## Problem description
Write out, with no changes, every line starting at the one that contains "The height and" and ending at the last line of the data below. Leave pictures out.

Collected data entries
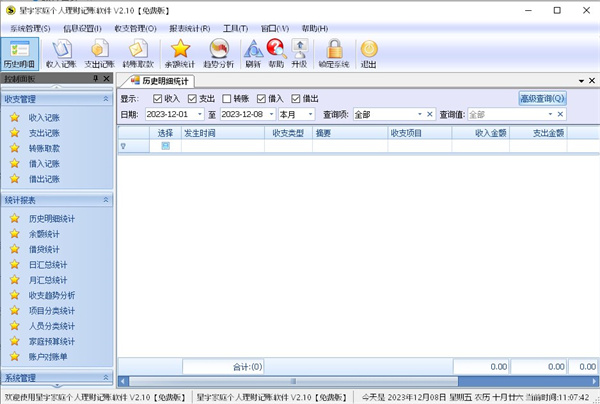Click the 锁定系统 lock icon
Screen dimensions: 600x404
(335, 53)
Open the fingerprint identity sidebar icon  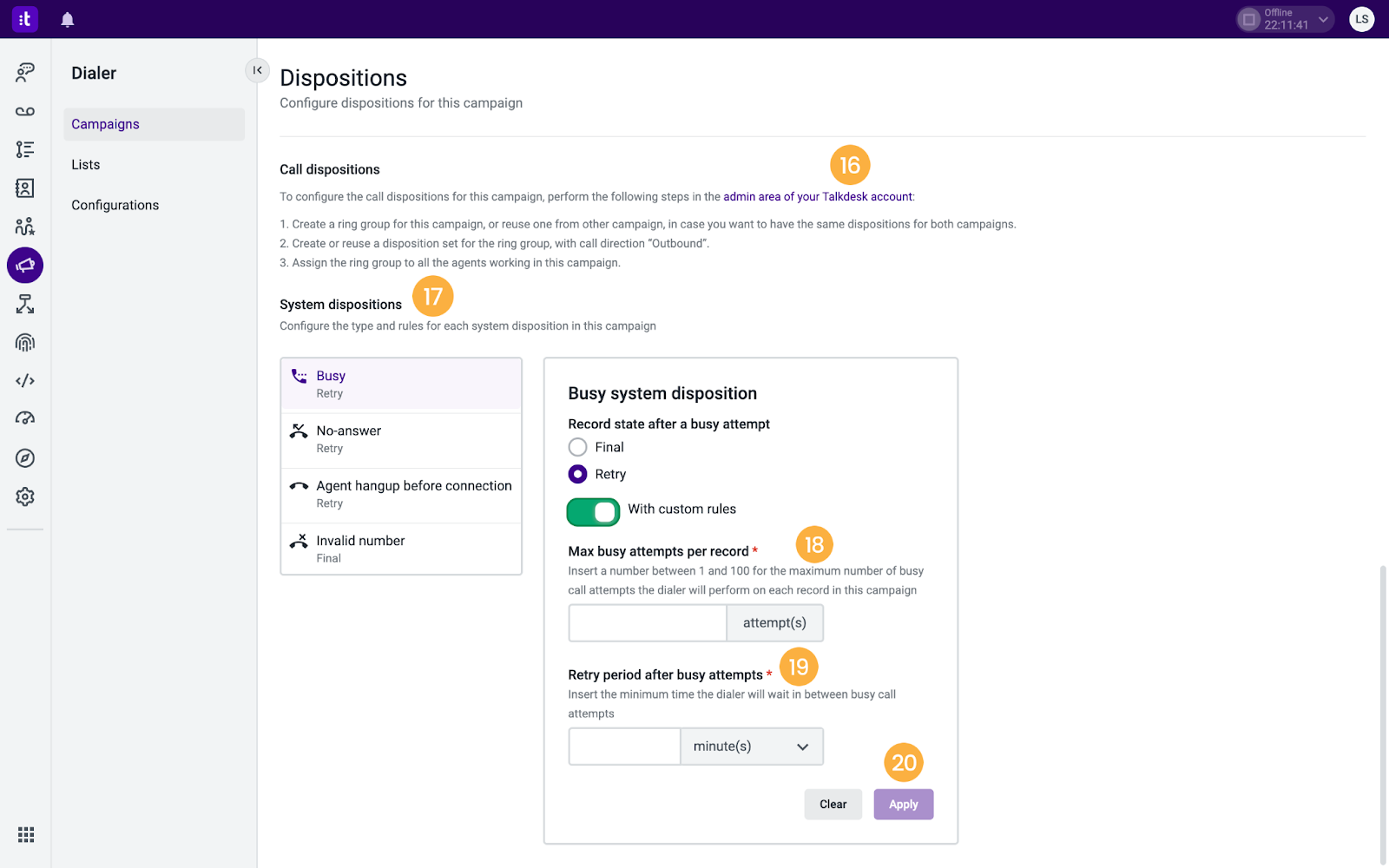pyautogui.click(x=25, y=342)
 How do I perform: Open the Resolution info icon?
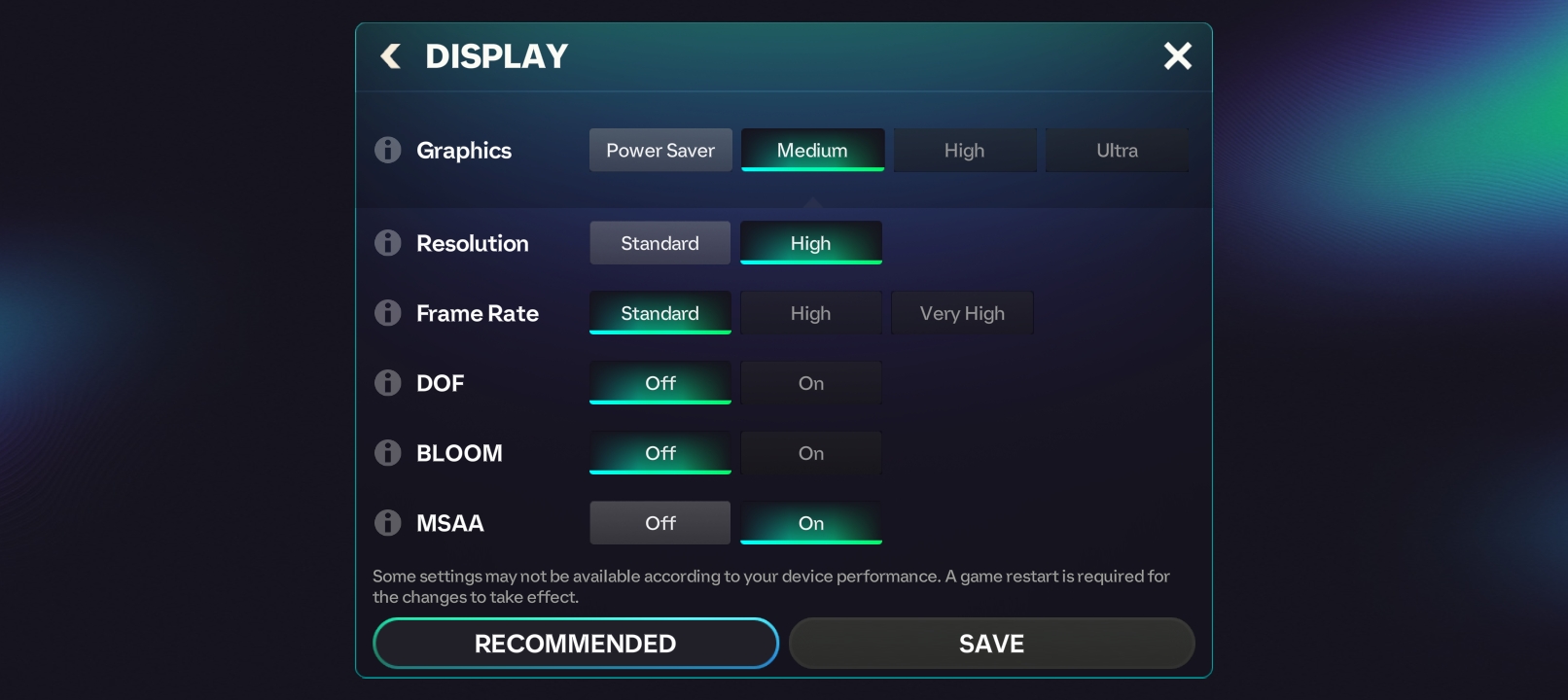pos(388,243)
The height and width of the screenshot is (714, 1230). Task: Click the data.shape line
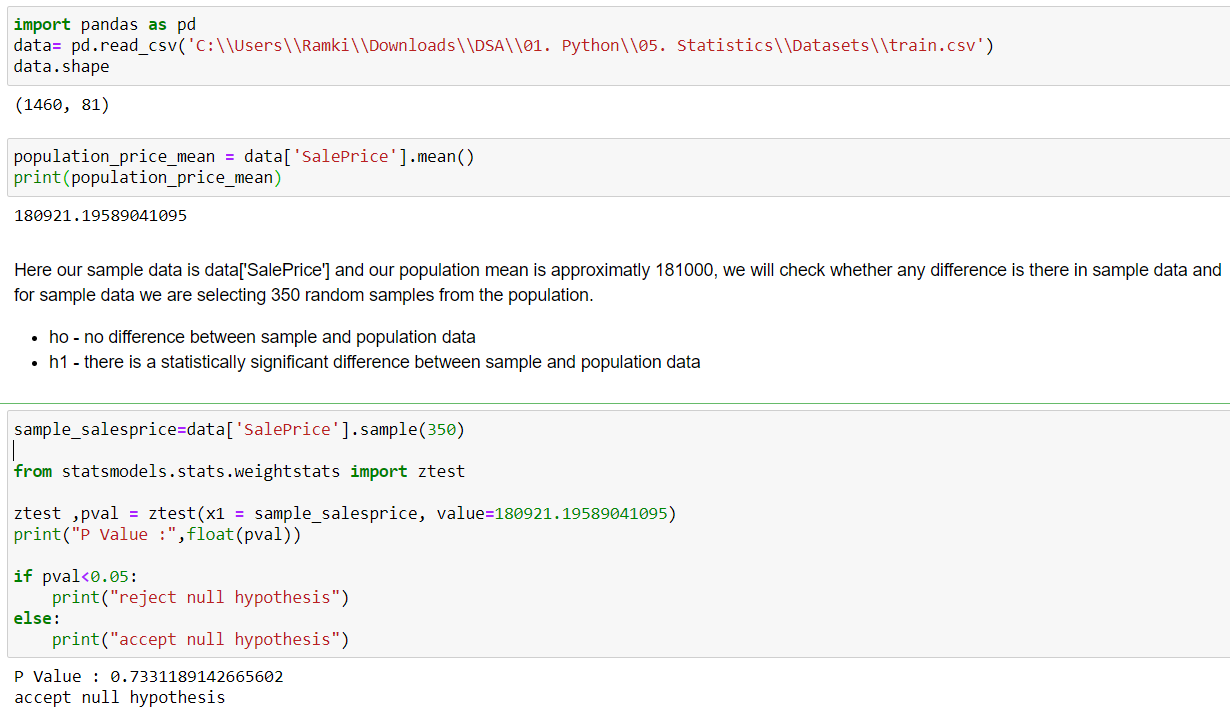click(x=62, y=66)
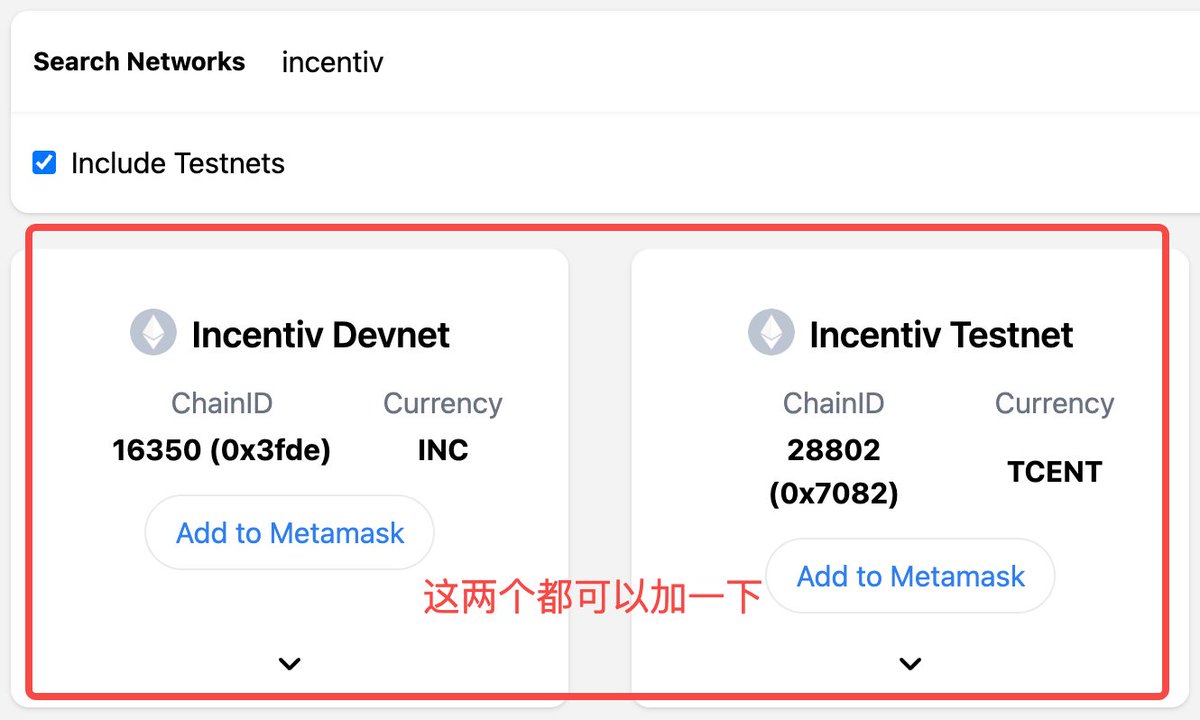Add Incentiv Devnet to Metamask

click(290, 533)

## Written answer
The height and width of the screenshot is (714, 1230). Task: Click the data.shape line
click(x=62, y=66)
Add Incentiv Devnet to Metamask

click(290, 533)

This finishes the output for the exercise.